We are at a stage in our journey where we must wonder if we even wish to continue as a democracy. The cacophonic rejoicing of bigotry tells us otherwise; indifference to, or silent acceptance of, the methodical demolition of our chosen essentials only serves as endorsement of the undoing of what we set out to be. Do we care that the magical tapestry of our nation is being ripped at the seams? It wouldn’t be quite enough to label Narendra Modi a power-intoxicated authoritarian usurping powers, dismantling institutions, and cynically manoeuvring every lever at his command to disable or demolish what comes in his way. He represents a government, we represent the nation that put him there. It is critical to understand the difference.
But do we care? Do we care how shoddily we have been treated through this calamitous crisis? Shuttered by a firman on a four-hour lockdown notice, commanded to clap and dance and light up, left to our devices and harassed and whipped as we tried to cope in ways we could? Do we care about all this while we have been prescribed counterfeit cocktails disguised as magic potions by profiteer thugs?

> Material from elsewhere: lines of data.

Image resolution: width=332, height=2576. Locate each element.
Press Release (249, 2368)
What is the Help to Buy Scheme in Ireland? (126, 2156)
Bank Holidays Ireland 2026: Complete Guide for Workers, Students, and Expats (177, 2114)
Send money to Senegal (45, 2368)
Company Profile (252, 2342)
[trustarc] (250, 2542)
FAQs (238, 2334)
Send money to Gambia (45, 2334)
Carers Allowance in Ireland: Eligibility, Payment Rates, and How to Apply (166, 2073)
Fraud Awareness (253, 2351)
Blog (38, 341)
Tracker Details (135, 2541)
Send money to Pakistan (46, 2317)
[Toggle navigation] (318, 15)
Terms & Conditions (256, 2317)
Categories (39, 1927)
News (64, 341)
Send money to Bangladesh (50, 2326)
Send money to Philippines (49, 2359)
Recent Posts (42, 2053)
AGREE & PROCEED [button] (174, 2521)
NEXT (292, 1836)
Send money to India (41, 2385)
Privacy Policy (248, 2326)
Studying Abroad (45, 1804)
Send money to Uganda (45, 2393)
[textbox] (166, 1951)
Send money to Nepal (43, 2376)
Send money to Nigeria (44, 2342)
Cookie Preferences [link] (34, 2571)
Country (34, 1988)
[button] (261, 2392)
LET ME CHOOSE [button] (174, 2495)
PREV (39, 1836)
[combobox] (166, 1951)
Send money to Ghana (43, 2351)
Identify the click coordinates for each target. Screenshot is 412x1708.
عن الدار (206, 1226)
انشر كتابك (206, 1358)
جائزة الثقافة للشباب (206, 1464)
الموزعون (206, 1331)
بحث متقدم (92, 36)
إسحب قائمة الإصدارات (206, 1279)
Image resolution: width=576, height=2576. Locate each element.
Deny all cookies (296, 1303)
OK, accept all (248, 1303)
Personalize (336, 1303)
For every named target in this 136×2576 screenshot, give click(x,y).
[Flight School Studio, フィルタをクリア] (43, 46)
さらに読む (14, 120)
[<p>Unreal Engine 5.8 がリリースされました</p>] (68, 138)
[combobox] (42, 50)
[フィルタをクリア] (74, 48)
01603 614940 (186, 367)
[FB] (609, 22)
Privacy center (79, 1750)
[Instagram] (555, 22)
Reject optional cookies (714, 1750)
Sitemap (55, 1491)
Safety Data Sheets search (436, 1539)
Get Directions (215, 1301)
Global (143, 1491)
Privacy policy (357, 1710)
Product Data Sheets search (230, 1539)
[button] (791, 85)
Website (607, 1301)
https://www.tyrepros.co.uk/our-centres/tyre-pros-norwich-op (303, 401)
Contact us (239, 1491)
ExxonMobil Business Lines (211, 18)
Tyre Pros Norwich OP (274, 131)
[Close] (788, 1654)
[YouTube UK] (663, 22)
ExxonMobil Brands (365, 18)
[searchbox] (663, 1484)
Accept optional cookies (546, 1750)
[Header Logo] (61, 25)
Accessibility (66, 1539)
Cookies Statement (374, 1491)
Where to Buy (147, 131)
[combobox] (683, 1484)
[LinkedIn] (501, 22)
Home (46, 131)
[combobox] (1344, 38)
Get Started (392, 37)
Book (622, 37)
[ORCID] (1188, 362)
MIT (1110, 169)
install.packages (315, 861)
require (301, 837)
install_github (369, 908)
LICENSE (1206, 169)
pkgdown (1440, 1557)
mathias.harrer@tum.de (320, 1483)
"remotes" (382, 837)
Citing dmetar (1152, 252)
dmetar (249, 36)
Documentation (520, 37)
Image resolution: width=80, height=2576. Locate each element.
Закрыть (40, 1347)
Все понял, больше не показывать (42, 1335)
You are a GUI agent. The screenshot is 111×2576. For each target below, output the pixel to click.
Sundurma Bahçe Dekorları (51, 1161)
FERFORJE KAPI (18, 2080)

Do we care that our fellow citizens have been stripped of their rights, shoved into prison and allowed little recourse? Do we care that the writ of habeas corpus has become what may be called two dead letters? Do we care that our justice system has forgotten how to dispense it? Or dispenses it with audacious partisanship? Do we even care, or know, what it means when the eminences of the highest court of the land blithely pronounce they are trying to curtail the use of Article 32, the arch-protector of the fundamental guarantees we gave ourselves? Do we care what atrocity, insult and humiliation we continue to heap on the people of Kashmir whom we call our own, if only because they come under the sweep of our laws and forces?
Does it strike us that some among us have lynched and killed with abandon and been celebrated for the act of murder? Do we understand the bleak contours of the dystopia we have wilfully arrived in? Where love can been deemed an act of war, dissent anti-national, rape a justifiable resort whose evidence is required to be torched under official fiat, and biryani a weapon of mass destruction? Do we understand the meaning of one of our most powerful and popular corporate houses not being able to sustain an advertisement that celebrates inter-faith harmony? Do we even grasp the connotations of our kaleidoscopic demography? It can fall into beauteous patterns, it can also be brought to shatter and cut. It seldom cuts one way; history is proof, and the future a foretelling.
And, by the way, one of the things that answers to the question posed at the top is the Constitution of India; the clues that give the answers away can be read as the paces of getting discarded. Be well warned.